Emily Thornberry, Labour's shadow foreign minister, said: “The exposure of an Israeli embassy official discussing how to bring down or discredit a government minister and other MPs because of their views on the Middle East is extremely disturbing.
“Improper interference in our democratic politics by other states is unacceptable whichever country is involved. It is simply not good enough for the Foreign Office to say the matter is closed. This is a national security issue.
“The embassy official involved should be withdrawn, and the government should launch an immediate inquiry into the extent of this improper interference and demand from the Israeli government that it be brought to an end.”
Labour has been backed in its call for an inquiry by the Scottish National Party and several senior Conservative MPs.
Crispin Blunt told MEE: "What we cannot have is Israel acting in the UK with the same impunity it enjoys in Palestine.
"This is clearly interference in another country's politics of the murkiest and most discreditable kind."

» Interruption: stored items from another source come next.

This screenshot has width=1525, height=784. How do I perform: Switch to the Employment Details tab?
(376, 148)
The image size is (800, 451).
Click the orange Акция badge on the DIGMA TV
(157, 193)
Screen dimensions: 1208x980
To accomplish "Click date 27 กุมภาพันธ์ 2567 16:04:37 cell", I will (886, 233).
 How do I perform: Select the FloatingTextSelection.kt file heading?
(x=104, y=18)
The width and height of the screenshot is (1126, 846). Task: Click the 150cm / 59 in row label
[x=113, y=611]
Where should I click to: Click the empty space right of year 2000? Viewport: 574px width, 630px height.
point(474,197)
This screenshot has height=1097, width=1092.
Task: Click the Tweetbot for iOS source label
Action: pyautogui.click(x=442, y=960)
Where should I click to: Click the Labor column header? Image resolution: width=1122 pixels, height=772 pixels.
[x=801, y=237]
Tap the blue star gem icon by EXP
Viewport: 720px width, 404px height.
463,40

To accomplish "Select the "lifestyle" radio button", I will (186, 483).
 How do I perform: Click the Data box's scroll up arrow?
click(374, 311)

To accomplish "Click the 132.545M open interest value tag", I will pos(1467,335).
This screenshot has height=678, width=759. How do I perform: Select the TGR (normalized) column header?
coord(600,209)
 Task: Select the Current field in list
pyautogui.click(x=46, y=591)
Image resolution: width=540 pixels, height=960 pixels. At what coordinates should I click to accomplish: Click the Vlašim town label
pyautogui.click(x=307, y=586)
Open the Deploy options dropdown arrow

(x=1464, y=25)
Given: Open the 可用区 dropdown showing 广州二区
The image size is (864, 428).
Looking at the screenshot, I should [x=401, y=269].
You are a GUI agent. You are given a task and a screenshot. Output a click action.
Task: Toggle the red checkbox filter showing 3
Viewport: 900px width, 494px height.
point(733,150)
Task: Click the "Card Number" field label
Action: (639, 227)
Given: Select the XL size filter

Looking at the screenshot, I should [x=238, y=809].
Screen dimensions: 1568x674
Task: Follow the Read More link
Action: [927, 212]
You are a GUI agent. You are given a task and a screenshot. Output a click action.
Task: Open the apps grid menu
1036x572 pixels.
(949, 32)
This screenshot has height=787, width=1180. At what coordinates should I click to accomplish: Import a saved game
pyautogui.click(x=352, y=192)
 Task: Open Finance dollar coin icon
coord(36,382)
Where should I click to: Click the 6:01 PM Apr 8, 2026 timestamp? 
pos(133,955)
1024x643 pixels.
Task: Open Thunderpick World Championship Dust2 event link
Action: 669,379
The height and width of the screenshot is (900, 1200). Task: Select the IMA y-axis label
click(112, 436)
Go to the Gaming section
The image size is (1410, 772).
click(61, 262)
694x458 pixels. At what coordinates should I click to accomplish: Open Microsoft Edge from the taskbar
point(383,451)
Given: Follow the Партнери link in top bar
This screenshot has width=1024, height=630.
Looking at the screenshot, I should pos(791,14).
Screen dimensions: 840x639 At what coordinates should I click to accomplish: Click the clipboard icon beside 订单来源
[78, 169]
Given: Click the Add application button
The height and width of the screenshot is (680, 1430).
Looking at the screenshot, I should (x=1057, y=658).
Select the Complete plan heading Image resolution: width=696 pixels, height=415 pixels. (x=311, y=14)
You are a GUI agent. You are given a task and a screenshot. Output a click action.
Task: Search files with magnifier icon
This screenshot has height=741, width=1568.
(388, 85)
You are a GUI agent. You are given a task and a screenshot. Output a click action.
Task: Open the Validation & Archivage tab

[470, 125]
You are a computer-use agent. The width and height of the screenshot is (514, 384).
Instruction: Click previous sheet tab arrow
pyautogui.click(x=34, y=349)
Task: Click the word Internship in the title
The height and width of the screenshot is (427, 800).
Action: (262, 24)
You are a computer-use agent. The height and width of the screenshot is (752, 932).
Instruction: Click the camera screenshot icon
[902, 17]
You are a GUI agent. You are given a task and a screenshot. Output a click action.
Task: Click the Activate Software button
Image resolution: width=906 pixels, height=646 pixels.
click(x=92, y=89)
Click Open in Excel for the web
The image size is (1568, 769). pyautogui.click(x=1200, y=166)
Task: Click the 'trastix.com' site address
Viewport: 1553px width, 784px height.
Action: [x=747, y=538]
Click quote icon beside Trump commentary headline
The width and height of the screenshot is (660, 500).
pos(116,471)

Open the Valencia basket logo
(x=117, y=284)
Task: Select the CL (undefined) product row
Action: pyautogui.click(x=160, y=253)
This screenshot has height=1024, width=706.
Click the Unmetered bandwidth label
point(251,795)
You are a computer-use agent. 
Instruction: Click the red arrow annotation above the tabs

'What we cannot have is Israel acting in the UK with the same impunity it enjoys in Palestine'
- Crispin Blunt, Conservative MP
Nicholas Soames, another Conservative MP, told MEE's Peter Oborne: “This ranks as the equivalent of Soviet intelligence in what they are doing to suborn democracy and interfere in due process.”
Writing anonymously in the Mail on Sunday newspaper, a former minister in the previous government led by David Cameron, said that British foreign policy was “in hock to Israeli influence at the heart of our politics.
“For years the CFI and LFI have worked with – even for – the Israeli embassy to promote Israeli policy and thwart UK government policy and the actions of ministers who try to defend Palestinian rights.”
The Israeli embassy has sought to play down Masot's seniority describing him as a “junior embassy employee” whose remarks had been “completely unacceptable”.
It said he would be “ending his term of employment at the embassy very shortly”.